In 2015, Scott Westerfeld, Margo Lanagan and Deborah Biancotti published Zeroes, a wonderful, intricately plotted YA thriller about the discovery by a group of teens (all born in the year 2000) that they have a variety of extremely millennial supernatural powers, which grow in strength in social situations; in the years since, the authors have finished the trilogy with two more excellent volumes: 2016's Swarm, which introduces out-of-town powered teens and raises the stakes to life or death for the Zeroes' whole hometown; and 2018's Nexus, which sends the Zeroes off into conflict with the US government, and a massive army of not-exactly-but-sorta-evil powered teens who have all the crowd magic of Mardi Gras to work with, in a battle over the fate of the human race itself.

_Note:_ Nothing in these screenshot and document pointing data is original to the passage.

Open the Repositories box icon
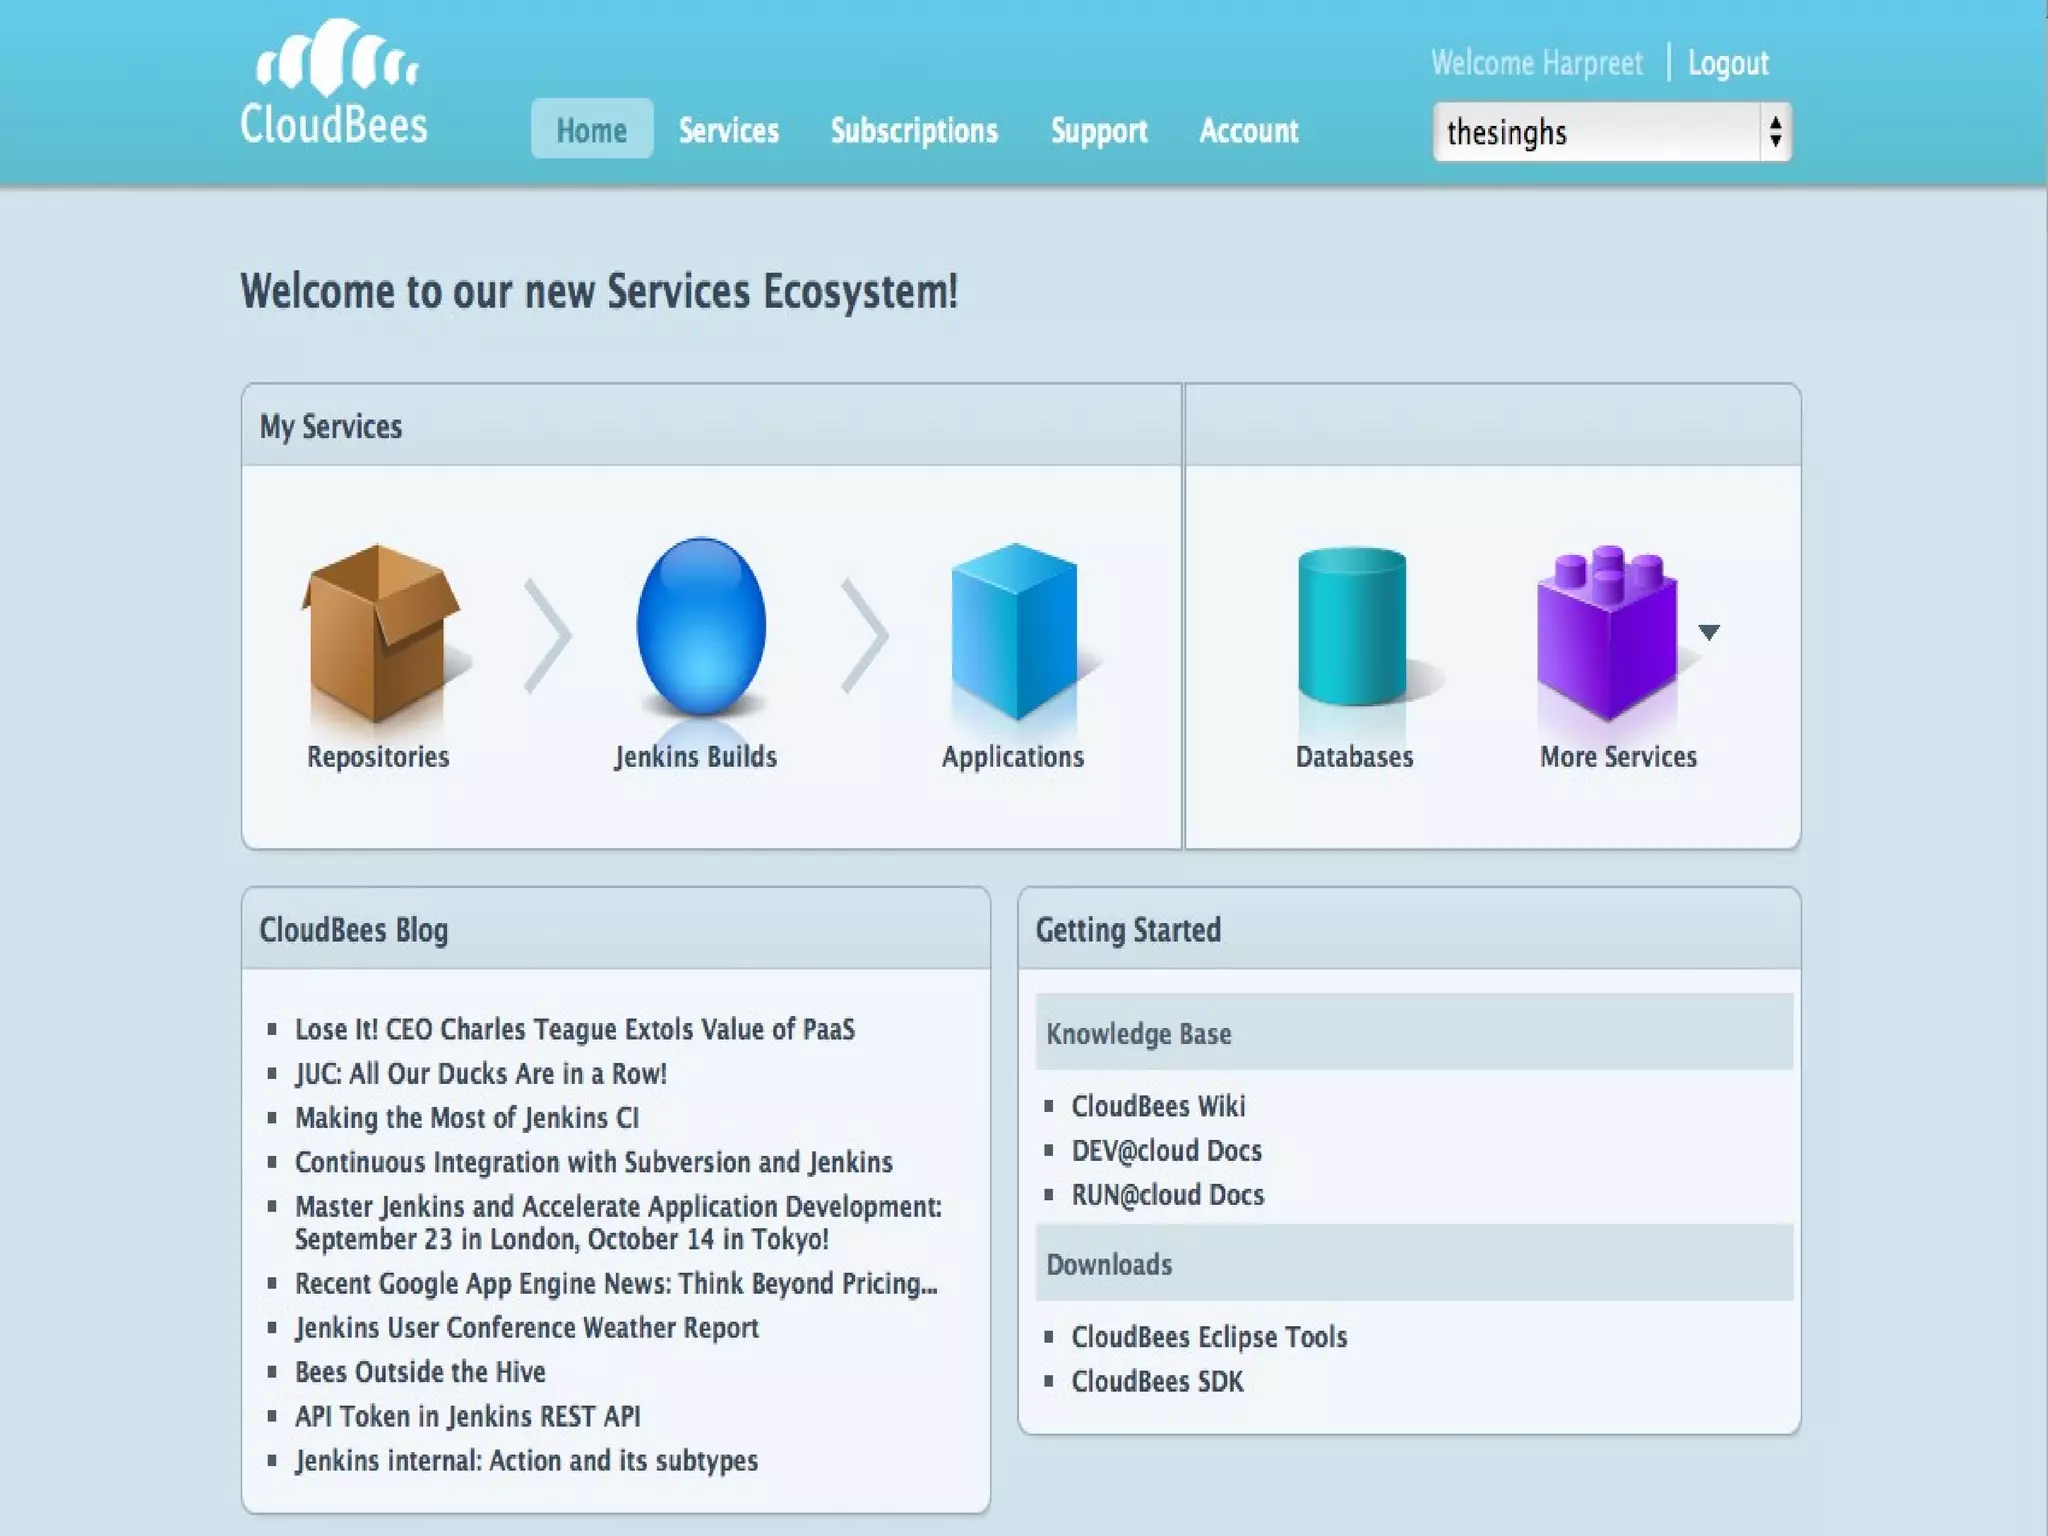This screenshot has height=1536, width=2048. point(379,632)
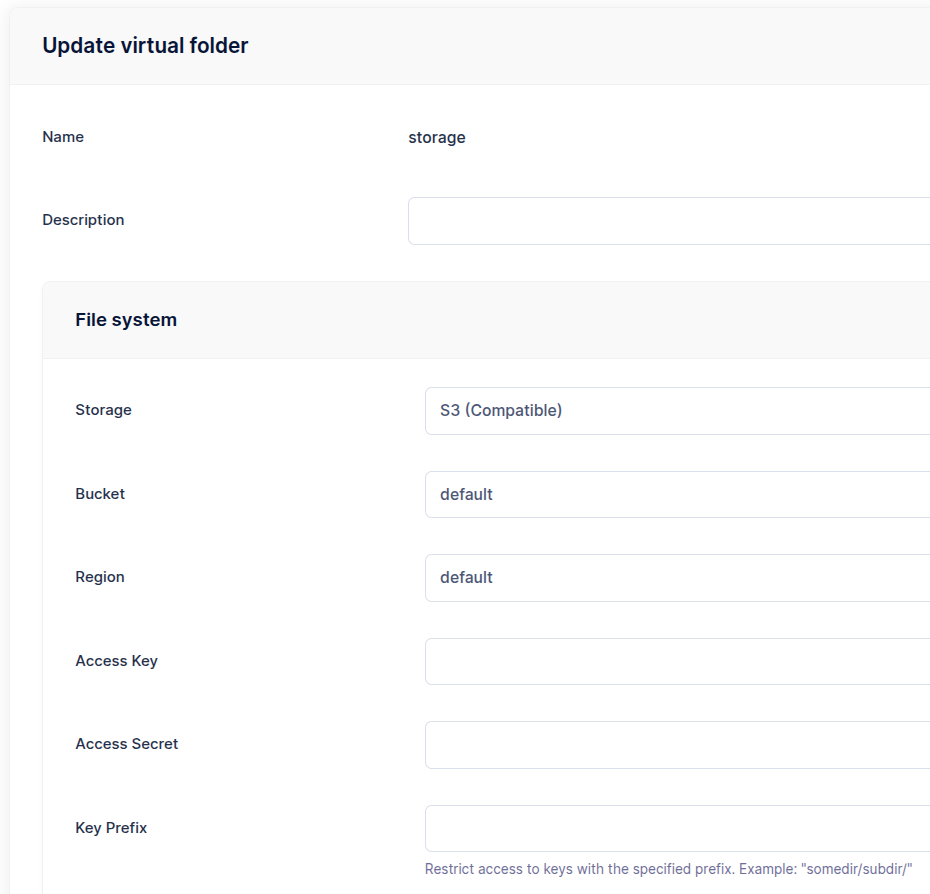The width and height of the screenshot is (930, 894).
Task: Click the Key Prefix label
Action: click(111, 828)
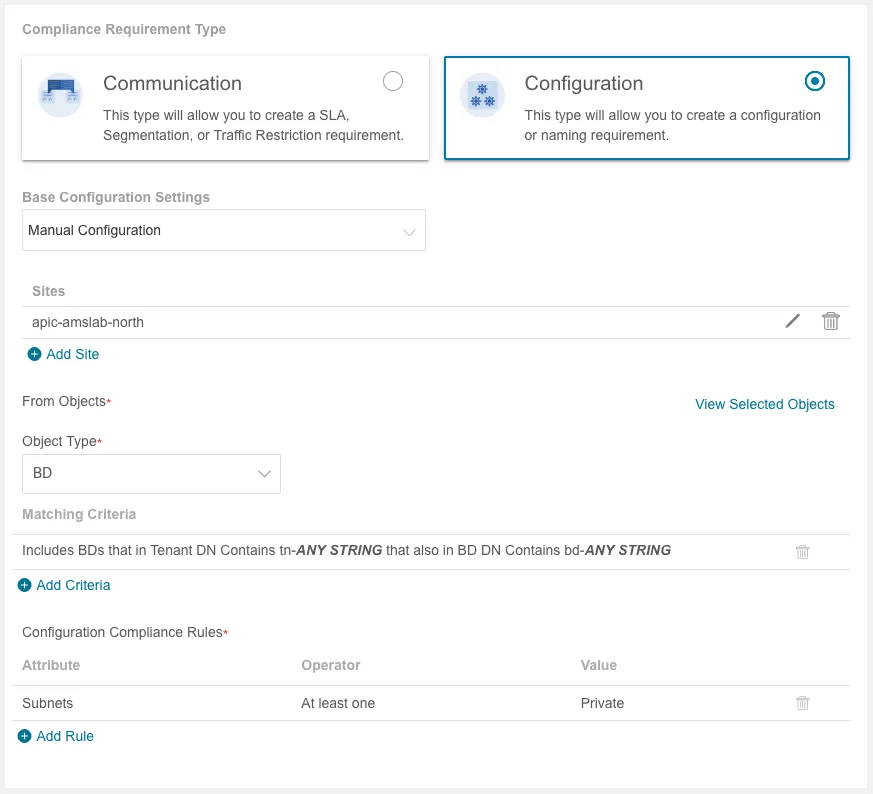The width and height of the screenshot is (873, 794).
Task: Click the matching criteria text for BDs
Action: [x=346, y=550]
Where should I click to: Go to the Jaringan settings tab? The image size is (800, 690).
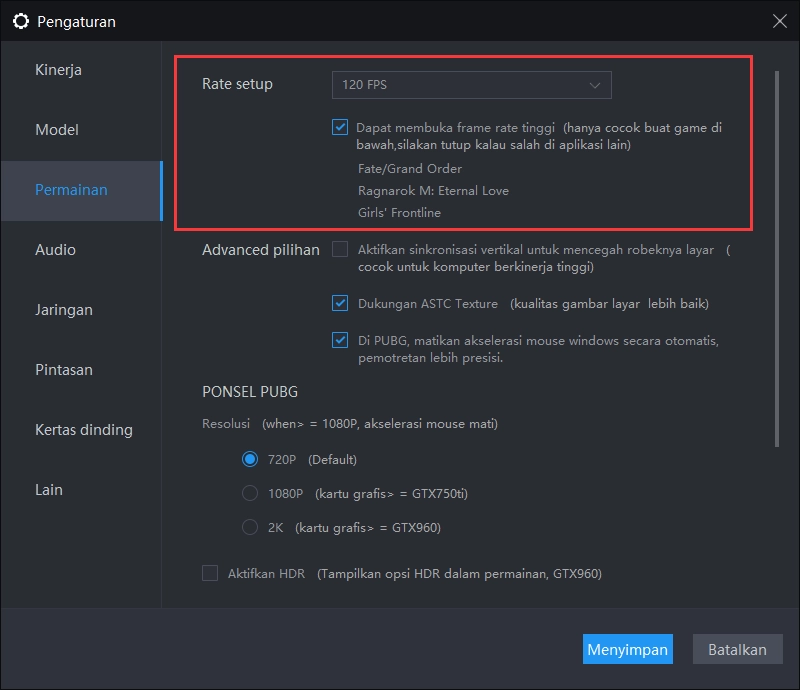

Considered as a trilogy, the Zeroes books are practically perfect, with an opening volume that turns on the intensely personal stakes of a cast of characters whom we come to love and fear for, as their flaws and strengths are highlighted. Book two puts the characters in conflict with the wider world, hinting that the action in Book One was a microcosm for a much bigger story that's being repeated all around the world — while Book Three puts the whole world in play, raising and raising the stakes until there's no headroom at all, finishing in a glorious setpiece in a fantastic location with a cast of thousands and incredible action, pulse-pounding suspense, true love, battles between good and evil, impossible choices, and an ending that will stay with you for days after.
The Zeroes' powers are likewise perfect for spinning up little allegorical scenes that resonate with our contemporary world: Crash is an electrosensitive whose nerves are frayed raw by the electromagnetic energy emitted by the devices around her; she can reach into those devices with her power and crash them, or fix them. The more electronics she crashes, the more powerful she becomes. Bellwether can convince anyone of anything, commanding their attention and respect, but only when the crowd is big enough. Mob can sense and amp or damp the mood of any crowd: she's the world's greatest DJ, but when she's scared or angry, she can throw the people around her into a panic. Flicker was born blind, but she can sightcast, looking through the eyes of the people around her. And Anonymous disappears from the attention and memories of the people around him — he nearly died when his parents brought him to the hospital for a tonsilectomy as a small child and everyone, his parents, the nurses, the doctors, simply forgot about him. He's been fending for himself ever since.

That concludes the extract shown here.